The same words were repeated with equal authenticity and passion by Dr. Harry Krenek at a Texas Independence Day celebration hosted by the Elgin Historical Association on March 2.  Approximately 50 members and guests sat spellbound during Dr. Krenek’s accounts of troubles with Comanches, “no back door at the Alamo, and the importance of slaves in the lives of women fleeing to the East.”

A sixth-generation Texas septuagenarian and Elgin native, Dr. Krenek trod the halls of academe early on, finishing a distinguished career as President of Western Texas College in Snyder, Texas. 

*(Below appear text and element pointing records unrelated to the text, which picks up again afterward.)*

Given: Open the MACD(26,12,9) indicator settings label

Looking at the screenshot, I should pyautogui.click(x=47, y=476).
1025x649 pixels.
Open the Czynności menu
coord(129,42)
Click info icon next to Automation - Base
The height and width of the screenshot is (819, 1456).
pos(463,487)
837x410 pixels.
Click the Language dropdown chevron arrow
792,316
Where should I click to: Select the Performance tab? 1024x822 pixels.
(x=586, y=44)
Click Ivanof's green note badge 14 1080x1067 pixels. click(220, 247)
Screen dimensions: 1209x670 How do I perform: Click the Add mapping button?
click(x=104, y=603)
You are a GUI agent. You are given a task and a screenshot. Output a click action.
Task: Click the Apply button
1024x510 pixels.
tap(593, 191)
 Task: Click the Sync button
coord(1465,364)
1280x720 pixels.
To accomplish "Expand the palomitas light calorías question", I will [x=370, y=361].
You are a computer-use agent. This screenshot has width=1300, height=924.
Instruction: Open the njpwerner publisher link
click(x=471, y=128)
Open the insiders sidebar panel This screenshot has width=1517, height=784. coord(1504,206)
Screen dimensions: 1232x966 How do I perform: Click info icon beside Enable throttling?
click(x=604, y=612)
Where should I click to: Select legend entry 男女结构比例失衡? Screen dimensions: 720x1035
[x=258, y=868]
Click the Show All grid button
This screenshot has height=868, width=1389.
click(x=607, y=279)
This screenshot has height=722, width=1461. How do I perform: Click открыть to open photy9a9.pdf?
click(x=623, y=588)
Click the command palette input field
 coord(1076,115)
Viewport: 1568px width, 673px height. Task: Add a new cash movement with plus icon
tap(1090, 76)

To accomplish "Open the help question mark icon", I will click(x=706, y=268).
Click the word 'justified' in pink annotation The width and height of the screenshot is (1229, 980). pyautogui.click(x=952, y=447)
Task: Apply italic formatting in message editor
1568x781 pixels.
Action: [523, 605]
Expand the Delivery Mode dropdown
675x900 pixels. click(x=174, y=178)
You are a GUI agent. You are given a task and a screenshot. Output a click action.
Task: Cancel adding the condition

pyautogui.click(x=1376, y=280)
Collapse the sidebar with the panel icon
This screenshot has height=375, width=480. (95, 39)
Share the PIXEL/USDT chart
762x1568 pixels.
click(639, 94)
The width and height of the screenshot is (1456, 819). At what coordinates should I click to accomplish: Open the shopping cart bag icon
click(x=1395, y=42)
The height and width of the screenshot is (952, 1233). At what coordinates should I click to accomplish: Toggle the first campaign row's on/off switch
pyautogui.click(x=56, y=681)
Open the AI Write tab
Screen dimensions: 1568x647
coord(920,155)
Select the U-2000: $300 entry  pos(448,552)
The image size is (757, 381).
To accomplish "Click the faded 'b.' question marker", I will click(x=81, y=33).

His academic credentials notwithstanding, Dr. Krenek is a repository of historical events, names, heroes and ancestors. A captivating story-teller, he sat at his grandfather’s knee, absorbing personal narratives not in our Texas History books. His great-grandfather had passed on accounts as well to his grandfather, so Dr. Krenek personifies both accuracy and authenticity in recreating vast historical events for a listener’s eyes and ears. Because his ancestors were a part of the times in the 1800s-1900s, it is in his blood, knowing who, what, when, where and why history unfolded as it did.

As a member of the Mary Christian Burleson Foundation, he has based much of his Texas research on the travels and travails of the Burleson family, struggling to escape Gonzales with their lives and their newborns. Slaves became essential players in the lives of Texans under duress. 

“If the slaves hadn’t helped the women, they never would have made it…” said Dr. Krenek.

There were several occasions in Dr. Krenek’s presentation that not only did he seem to channel some of his ancestral scenes, but his passion was infectious. By his voice and facial expressions he was there; the quality of his speaking stirred both proud and painful emotions in his listeners’ hearts. Even though he made only a closing reference to Texas Independence Day, this will be a March 2 which everyone present will long remember.

Ever the professor, at the end of his speech he provided a bibliography of books and websites he recommended.